No longo processo em que Wittgenstein se ocupa de algumas de nossas certezas mais banais — "Eu sei qual é o meu nome", "Existem objetos físicos" —, nós o vemos chegar a um espantoso resultado: a expressão linguística dessas certezas inevitavelmente irá nos trair. No exato momento em que julgamos manifestar as verdades mais triviais, nossa linguagem demonstra sua precariedade e simplesmente falha. Mas isso não significa, o filósofo insiste, que deveríamos suspeitar de tais certezas.

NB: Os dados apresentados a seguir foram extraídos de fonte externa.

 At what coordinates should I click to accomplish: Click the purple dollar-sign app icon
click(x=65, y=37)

Significa apenas que nossa confiança deve repousar não na linguagem (em nossa expressão da certeza), mas em nossa ação (no que fazemos ao agir com certeza).

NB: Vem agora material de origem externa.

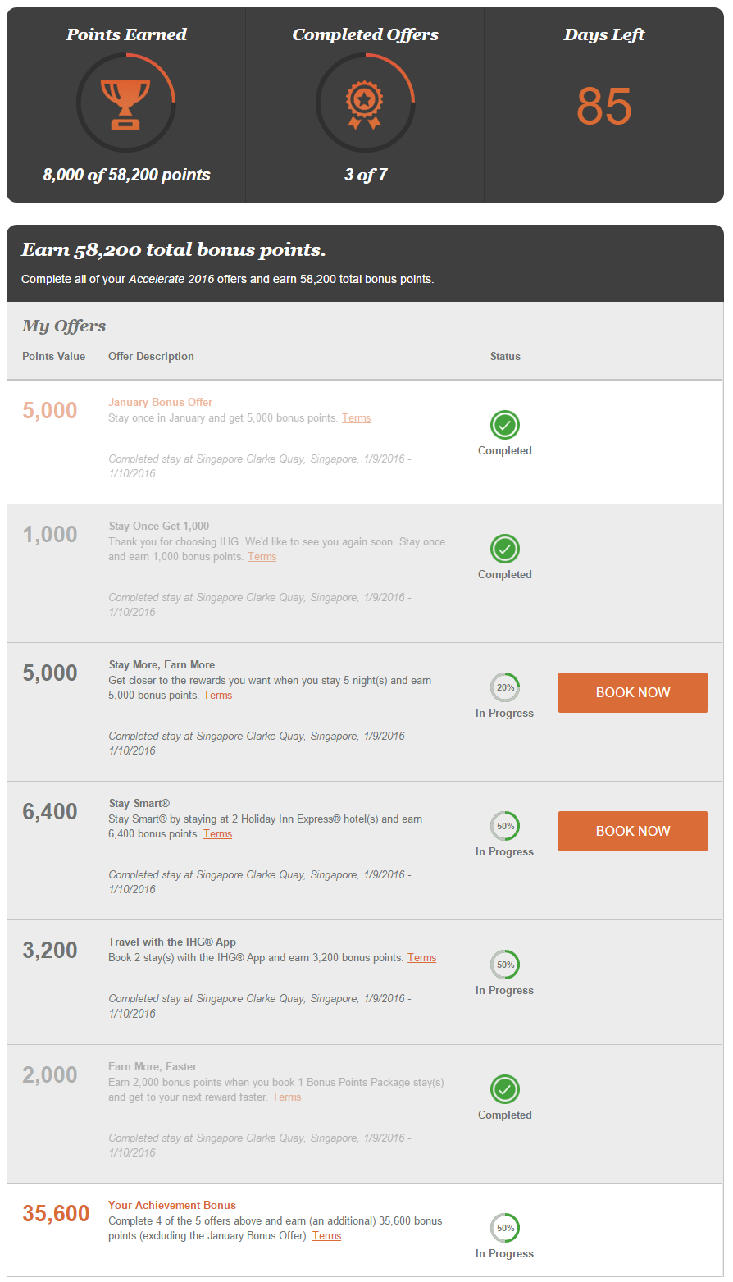733x1282 pixels.
Task: Click the green checkmark for January Bonus Offer
Action: (505, 425)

"No princípio era o ato." Neste verso, que Wittgenstein empresta de Goethe, manifesta-se talvez o leitmotiv deste livro. O que ele nos diz é que qualquer tentativa de apontar para os fundamentos de nossas certezas terá que ir além da linguagem. Não na direção de algum tipo de transcendência; tampouco na direção de qualquer esfera que se possa chamar de conceitual. Antes, há um mistério que teremos de resgatar daquele verso do Fausto: até mesmo o que nos parece mais evidente, até mesmo o que nos parece pura e simplesmente lógico, só pode revelar-se em nossa ação. No modo contingente e humanamente instável como agimos.

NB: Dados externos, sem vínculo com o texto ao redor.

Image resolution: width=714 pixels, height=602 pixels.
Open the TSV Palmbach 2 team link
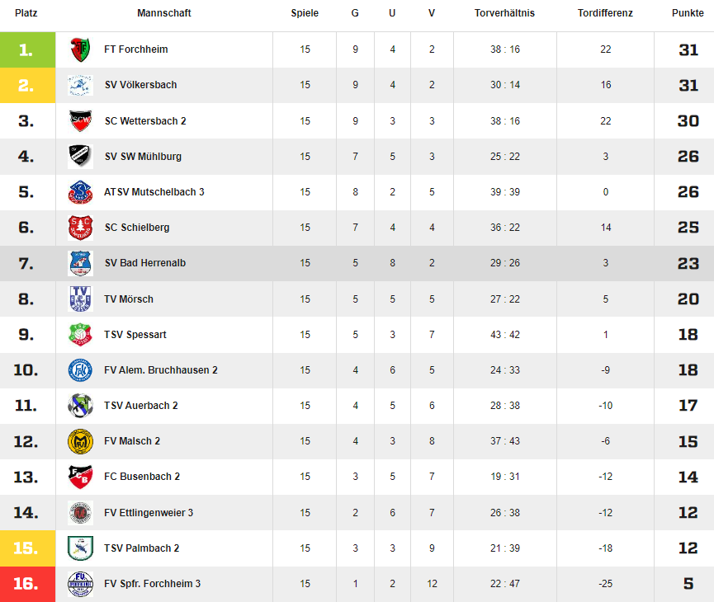142,548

Que o leitor não se deixe enganar pela simplicidade desse resultado. A partir dele, Wittgenstein oferece respostas profundas a alguns dos mais sérios (e antigos) desafios de céticos e realistas. Ao reavaliar o papel que a certeza desempenha em nossos jogos de linguagem, o grande filósofo reformula, com surpreendente originalidade, uma de suas intuições mais fecundas, que o acompanha desde seus primeiros escritos. Em um embate de dois anos consigo mesmo, registrado em anotações que se estendem até a véspera de sua morte, ele nos leva a ver por um novo ângulo o caráter a um só tempo evidente e indizível de nossas certezas fundamentais.